▸ EXERCISE INPUTS
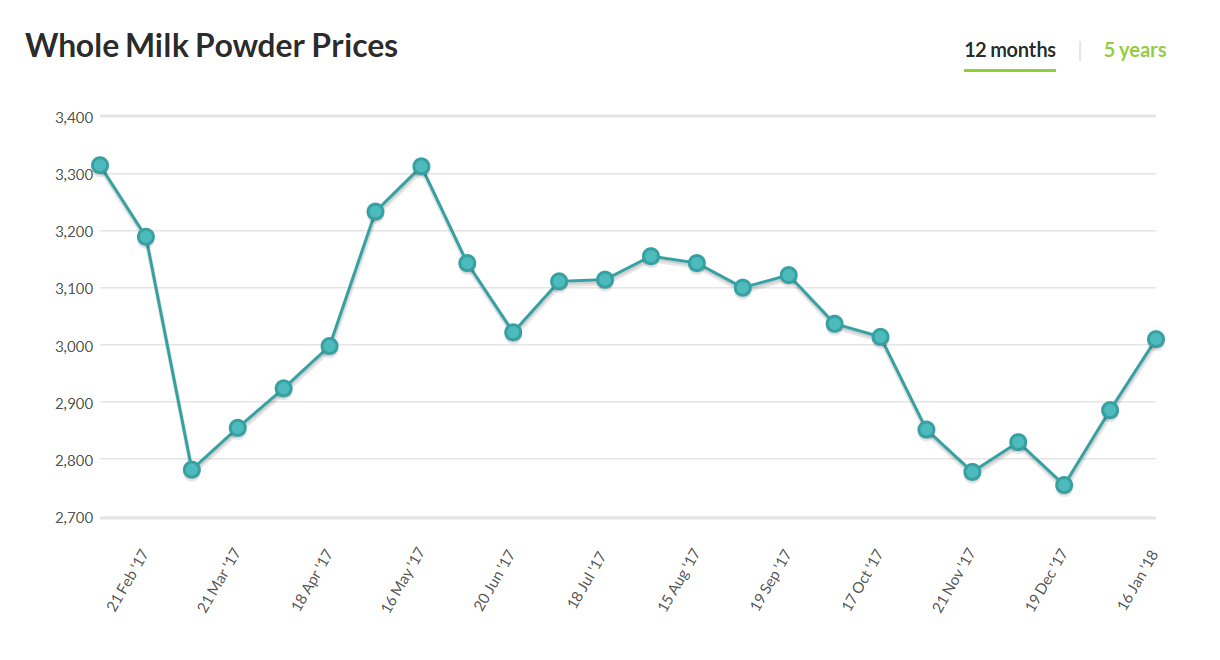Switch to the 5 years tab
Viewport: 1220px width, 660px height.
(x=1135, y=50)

---

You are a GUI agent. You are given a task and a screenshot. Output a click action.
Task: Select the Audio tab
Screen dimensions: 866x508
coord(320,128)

==

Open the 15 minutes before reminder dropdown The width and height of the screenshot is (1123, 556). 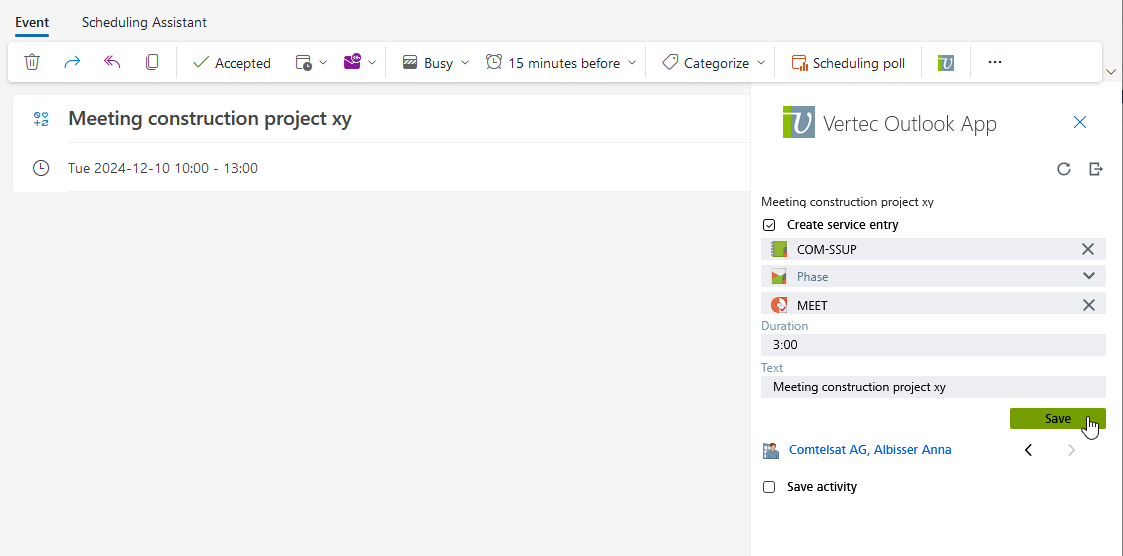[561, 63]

▸ INSTRUCTIONS TO FOLLOW
Reproduce the rows from the line containing "Switch to the 5 years tab" through the line containing "(x=1135, y=50)", both ends included, leaving out the pictures.

▸ SOLVED PROBLEM
Switch to the 5 years tab
Viewport: 1220px width, 660px height.
(x=1135, y=50)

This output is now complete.